[Document passage]
I told Brad I would quit my job by the time I turned 30. I chickened out for fear of the future. Over my 30th birthday, we went to Charleston with my family and ran the Cooper River Bridge Run. It felt amazing and I knew I would run my first half that year (2019). Brad surprised me with a trip to LA over my birthday. Again, babies were everywhere and another month and trip passed with no luck.

We finished our round of forced ovulation in May. It failed. I was sure that would work. I cried when I wasn’t pregnant after several tests. Maybe God just didn’t want me to have children. Maybe this was some sort of punishment. The whole process was stressful. Brad and I decided we would wait until we bought our next home and flipped it before we did another round of progesterone. We would try 3-4 rounds before moving to IUI, in-vitro-insemination, or artificial insemination. The next step after that is IVF, or in-vitro-fertilization. In-vitro anything also means shots, money, and time.

When my cousin Megan came to tell us she was pregnant, I could not have been more excited for her. Then my sister, Gabrielle was pregnant with her third. This is when I got pretty down about it.

After running my half marathon and selling our house, I knew there was one final thing on my heart to change. There were signs everywhere from God that it was time to quit my job. I also had a real estate opportunity lined up via our real estate agent, Joy. As we sold our house I had discussed that I wanted to change careers soon.

Stress is a Key Health Factor

I have never procrastinated anything as bad as I procrastinated quitting my job. For my personality, it was a toxic environment. One coworker told me that, “I would have to gain some weight to become pregnant.” I had been considering leaving my job for years. I immediately saw everything I had been planning the prior 3 years falling into place. I coordinated my last day with buying our new home.

The Dog Days are Over

About a month and a half later, I noticed exhaustion and body shape changes. Brad suggested I take a pregnancy test. He was in the shower when I realized it was POSITIVE!

Everything suddenly made sense. Letting go of a company that had not suited me for years. Working up the bravery to start antidepressants. Discovering a confidence that allowed me to run a half marathon. Bravery against the uncertain future – all came to a complete understanding. It was the way God intended. That little box reading “Pregnant” is confirmation that I am exactly where I need to be. All my gut decisions are divinely confirmed.

You are Not Alone

My heart goes out to the women that have done rounds of femara, IUI, IVF, and more. I cannot even begin to fathom the heartbreak. I feel your longing. God has huge plans for you and it is coming soon, I promise. If you are actively trying and becoming frustrated, do not wait to talk to your doctor. Stress absolutely makes this process harder. I’m so glad I went when I did. I would not be pregnant now without that boost of regulating progesterone. The progesterone helped regulate my body.

I’m already so in love with little Duncan it is unreal. I told Brad later that day at our new house. He was working on restoring his record player. I included some baby breath flowers, some baby shoes I had bought the year before for good luck, the test, and a card that read:

Boyfriend – 2012
Fiance – 2014
Husband – 2015
–> Daddy – 2020

Hindsight Conclusion

  1. Stop ignoring your intuition. All the life decisions I made in 2018 and 2019 were 100% me going with my gut and intuition. Each step took bravery and time to bring into fruition. Pregnancy was validation of every decision I made during that time. Now, everything makes sense. Trust that those gut decisions you are actively fighting will make sense once you actually brave up enough to take that path.
  2. Both your body and mind are extremely sensitive to stressors. Stress affects us in a deep, subconscious way that we do not fully understand as a society. Keep this in mind wherever you go. Maybe it is time you let go of the influences driving you south and embrace the things that support you.
  3. Everything happens in God’s timing. We do not often know the reasons in the present, but hindsight is 2020.

Thanks for reading and following TheAudreyReel.com. I can’t wait to continue sharing my life, love, wellness, and fashion with you all in 2020!
[/Document passage]
[Data section]
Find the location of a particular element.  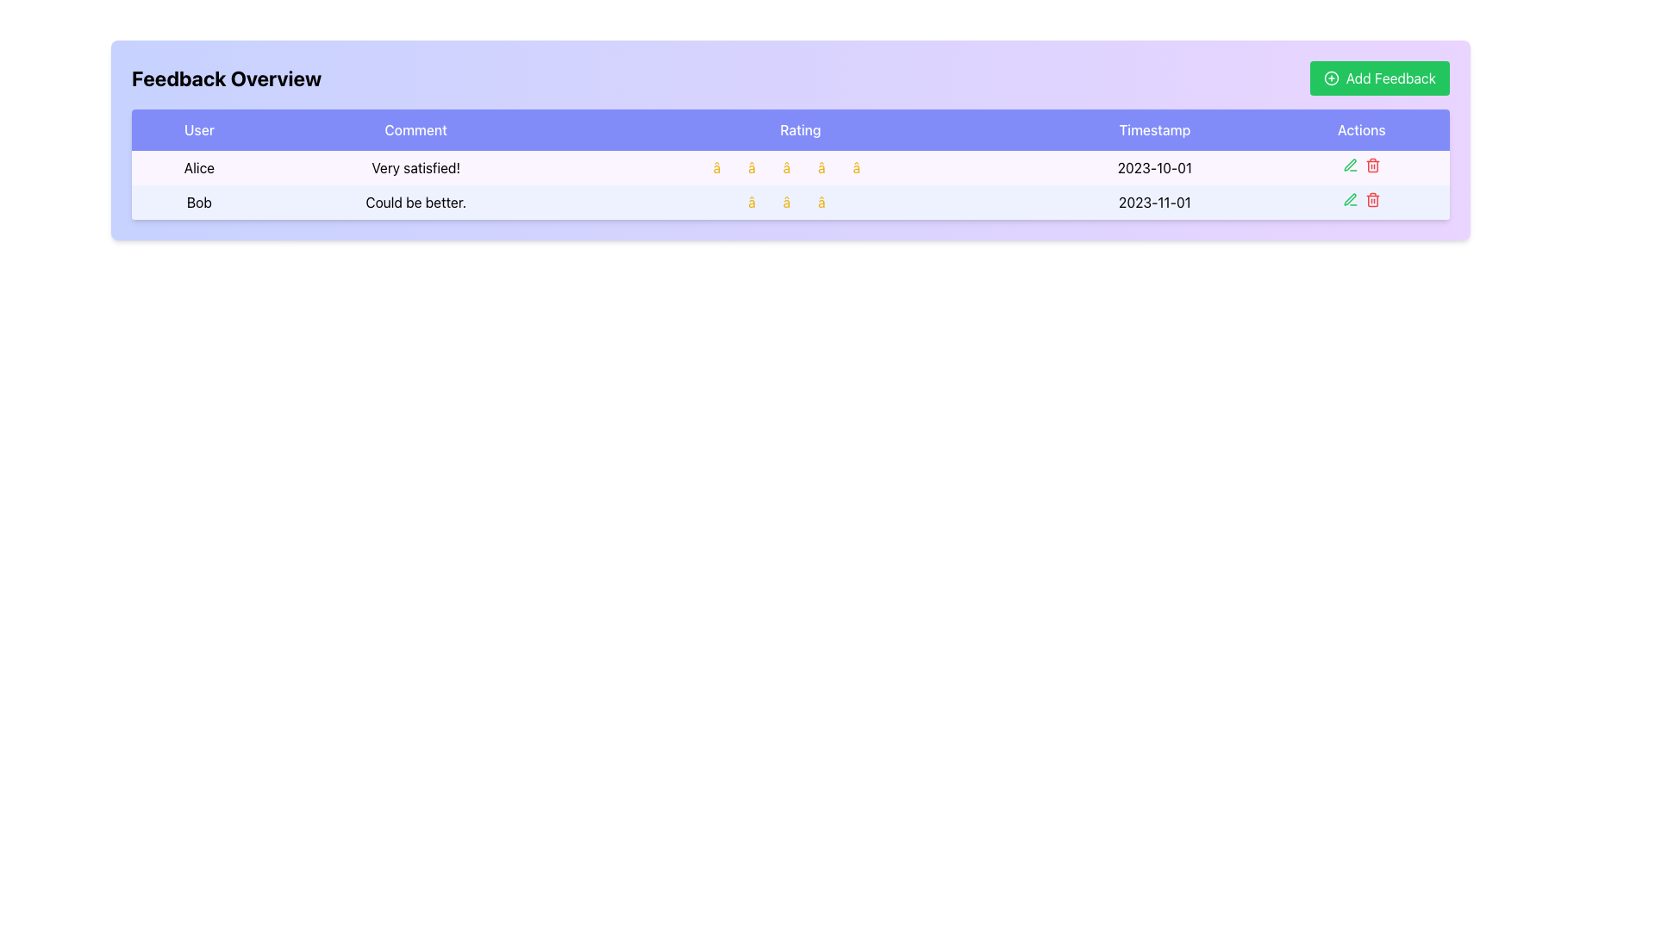

the static text displaying '2023-11-01' located in the second row of the feedback table under the 'Timestamp' column for user 'Bob' is located at coordinates (1154, 202).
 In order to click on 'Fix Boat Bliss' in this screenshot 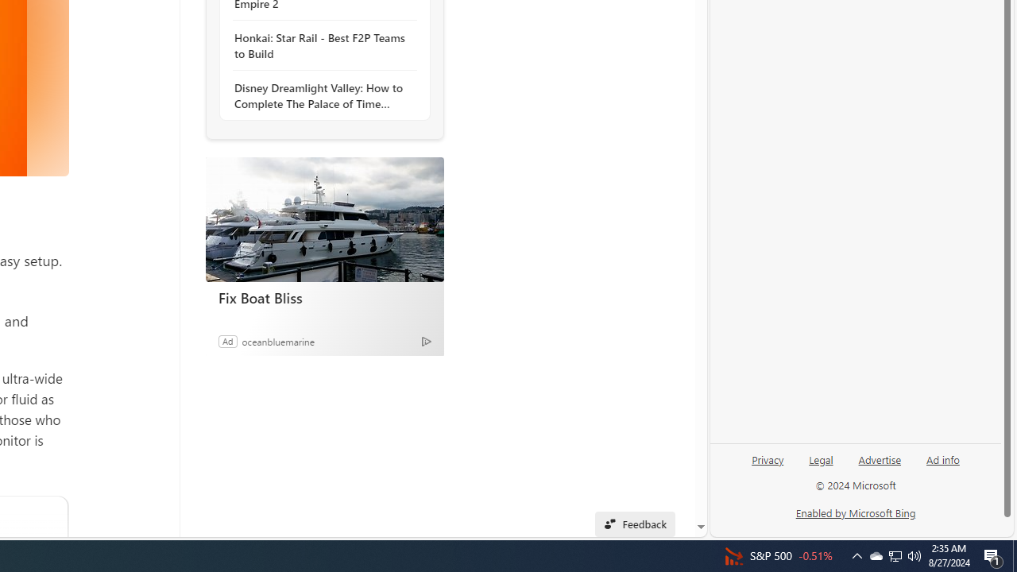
[/Data section]
*What to do*.
A) Copy the pregnancy post word for word, everything from "I have never" down to "our new home.".
B) List every section heading in the pregnancy post.
The material is separate from the pregnancy post.

*Responses per task*.
A)
I have never procrastinated anything as bad as I procrastinated quitting my job. For my personality, it was a toxic environment. One coworker told me that, “I would have to gain some weight to become pregnant.” I had been considering leaving my job for years. I immediately saw everything I had been planning the prior 3 years falling into place. I coordinated my last day with buying our new home.

B)
- Stress is a Key Health Factor
- The Dog Days are Over
- You are Not Alone
- Hindsight Conclusion